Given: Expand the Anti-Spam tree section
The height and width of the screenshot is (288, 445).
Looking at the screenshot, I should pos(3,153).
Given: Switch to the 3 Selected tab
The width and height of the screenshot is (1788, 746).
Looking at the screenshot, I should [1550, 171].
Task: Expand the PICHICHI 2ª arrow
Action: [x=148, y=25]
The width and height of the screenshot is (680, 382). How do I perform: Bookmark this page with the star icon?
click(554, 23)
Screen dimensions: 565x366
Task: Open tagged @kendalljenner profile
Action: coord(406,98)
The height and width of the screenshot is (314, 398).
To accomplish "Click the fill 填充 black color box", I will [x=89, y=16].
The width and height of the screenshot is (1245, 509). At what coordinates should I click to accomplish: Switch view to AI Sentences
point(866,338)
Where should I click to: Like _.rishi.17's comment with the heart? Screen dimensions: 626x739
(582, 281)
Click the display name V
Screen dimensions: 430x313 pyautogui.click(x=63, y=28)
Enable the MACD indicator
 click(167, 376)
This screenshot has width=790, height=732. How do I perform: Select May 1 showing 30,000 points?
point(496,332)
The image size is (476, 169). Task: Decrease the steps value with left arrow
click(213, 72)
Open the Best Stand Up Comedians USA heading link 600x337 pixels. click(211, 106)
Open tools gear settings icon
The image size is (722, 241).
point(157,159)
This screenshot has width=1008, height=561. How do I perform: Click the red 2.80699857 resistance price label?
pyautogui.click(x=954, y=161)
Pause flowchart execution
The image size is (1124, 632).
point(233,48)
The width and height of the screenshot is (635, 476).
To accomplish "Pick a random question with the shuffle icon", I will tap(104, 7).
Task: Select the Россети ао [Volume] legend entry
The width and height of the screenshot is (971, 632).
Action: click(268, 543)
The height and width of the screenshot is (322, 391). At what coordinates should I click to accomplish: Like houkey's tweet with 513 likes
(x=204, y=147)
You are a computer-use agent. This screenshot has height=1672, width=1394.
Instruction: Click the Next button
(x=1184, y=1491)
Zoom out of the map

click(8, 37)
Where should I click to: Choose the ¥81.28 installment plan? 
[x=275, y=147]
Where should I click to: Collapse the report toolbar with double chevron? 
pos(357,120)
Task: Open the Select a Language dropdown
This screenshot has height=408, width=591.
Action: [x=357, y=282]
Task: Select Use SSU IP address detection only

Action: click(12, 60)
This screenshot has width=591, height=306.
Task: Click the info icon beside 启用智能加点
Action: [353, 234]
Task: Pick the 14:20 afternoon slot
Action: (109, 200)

##########

### [Task]
Count the lines of the entries above in which the string "will" appears. Supply the number only.

### [Answer to this exercise]
2